Supplied text
start

# Sufficient salary, swiss standard?



## swissalpes

Hi all,

I've been presented an opportunity to potentially move to Singapore (although no expat package available).

I'm presuming my monthly salary will be around 6-7K. If i'm shooting for ideally a 2bedroom apt, relatively central. Would my salary be sufficient? 
And which type of standard of living would I be able to maintain? I.e. would I need to assume mainly eating at home, limited travelling etc.

Any tips and/or advice would be greatly appreciated!
If anyone can recommend areas to look into having in mind my salary would warmly welcomed as well.


Thanks in advance


----------



## Lenochka

I assume you are alone and have no family...

in any case, even for a single this is very very tight. you can do it...but....

what kind of business you are in ? How old are you ? What experience you have ?

I would not move for that amount but that is me...I have family and there is no way I could survive on this..currently have more than double that and it is very very tight with apartment prices going crazy, taxis becoming more and more expensive, school for kid to be paid...etc etc

Singapore is NOT cheap - on the contrary it is very expensive ! So beware.....


----------



## swissalpes

Thanks BBCwatcher for your reply, very helpful indeed!

I've read about these HDB flats. What standard do they come in? i.e. newly renovated, pretty run-down or everything in between?

thanks again!


----------



## swissalpes

Hi Lenochka, you are correct, i would be coming by myself.

I'm used to the swiss standard of living...i.e. comfortable but expensive, however i've also lived in china on a intern's salary so i could rough it if needed...

From your experience, it seems like my budget would be very tight?

thanks.


----------



## Lenochka

Hi SwissAlpes,
yes, it will be very tight ! You will not be able to maintain a decent living standard if Swiss standards are the bar...

yes, you can eat for 2-3 SGD in Hawker STalls....but is this really what you want ?
Unless I can be at least on the same par as at back home (which by the way is ZH)
then I will not move...

one exception, if it is a very clear career jump or step to the jump...
but that would need to be certain and not some vage promise....

end

Written instruction A
Output everything in the Singapore salary thread from "I've been presented" down to "salary be sufficient?".
Written instruction B
Rewrite all the records with "column header" changed to "column heading" and everything else left as it is.
The Singapore salary thread and the records have nothing to do with each other.

The input
start

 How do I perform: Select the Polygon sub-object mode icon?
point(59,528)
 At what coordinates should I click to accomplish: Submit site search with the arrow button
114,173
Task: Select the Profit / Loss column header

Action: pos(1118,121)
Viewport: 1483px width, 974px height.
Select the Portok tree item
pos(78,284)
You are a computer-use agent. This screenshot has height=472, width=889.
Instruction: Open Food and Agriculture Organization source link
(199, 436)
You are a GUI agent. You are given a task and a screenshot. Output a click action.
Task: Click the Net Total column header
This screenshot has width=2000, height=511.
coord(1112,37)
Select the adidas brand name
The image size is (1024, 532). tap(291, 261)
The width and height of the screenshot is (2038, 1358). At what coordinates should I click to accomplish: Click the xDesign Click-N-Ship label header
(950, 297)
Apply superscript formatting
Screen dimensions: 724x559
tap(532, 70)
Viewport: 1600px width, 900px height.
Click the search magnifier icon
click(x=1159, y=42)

end

Response A
I've been presented an opportunity to potentially move to Singapore (although no expat package available).

I'm presuming my monthly salary will be around 6-7K. If i'm shooting for ideally a 2bedroom apt, relatively central. Would my salary be sufficient?

Response B
 How do I perform: Select the Polygon sub-object mode icon?
point(59,528)
 At what coordinates should I click to accomplish: Submit site search with the arrow button
114,173
Task: Select the Profit / Loss column heading

Action: pos(1118,121)
Viewport: 1483px width, 974px height.
Select the Portok tree item
pos(78,284)
You are a computer-use agent. This screenshot has height=472, width=889.
Instruction: Open Food and Agriculture Organization source link
(199, 436)
You are a GUI agent. You are given a task and a screenshot. Output a click action.
Task: Click the Net Total column heading
This screenshot has width=2000, height=511.
coord(1112,37)
Select the adidas brand name
The image size is (1024, 532). tap(291, 261)
The width and height of the screenshot is (2038, 1358). At what coordinates should I click to accomplish: Click the xDesign Click-N-Ship label header
(950, 297)
Apply superscript formatting
Screen dimensions: 724x559
tap(532, 70)
Viewport: 1600px width, 900px height.
Click the search magnifier icon
click(x=1159, y=42)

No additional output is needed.